By JOHN ZUNDEL, formerly Musical Instructor of the children of Madame Sontag, Countess of Rossi; and Organist of St. Ann's Church, St. Petersburg.

The selections are from Handel, Haydn, Rinck, Beethoven, Mozart, Bach, Mendelssohn, Hesse, etc. Great care has been taken to adapt all the compositions to those who have made but little progress upon that instrument, and they will be found excellent practice both for the Melodeon and the Organ. The contents will be found much more easy of execution even than the "Two Hundred and fifty Voluntaries and Interludes" by the same author. Price $1,50 each.

(WILL BE READY EARLY IN SPRING.) A new and complete MELODEON INSTRUCTION BOOK, By JOHN ZUNDEL.
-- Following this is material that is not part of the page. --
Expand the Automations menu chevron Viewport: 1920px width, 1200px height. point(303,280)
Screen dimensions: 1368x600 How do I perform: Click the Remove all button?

This will be a much more comprehensive and complete book than is yet published for this instrument. Besides a complete course of Elementary Exercises, arranged in the most progressive manner, together with the Scales of the different Melodeons manufactured, and a choice selection of Secular Music, as Airs with variations, Marches, Overtures, etc., together with Sacred Music, including Voluntaries, Interludes, Airs, etc., it will include other important and valuable matter, amongst which may be mentioned a complete set of

MODULATIONS THROUGH THE VARIOUS KEYS. The book will contain about One Hundred and Fifty large Quarto pages, and will be a most complete Self-Instructor for the instrument.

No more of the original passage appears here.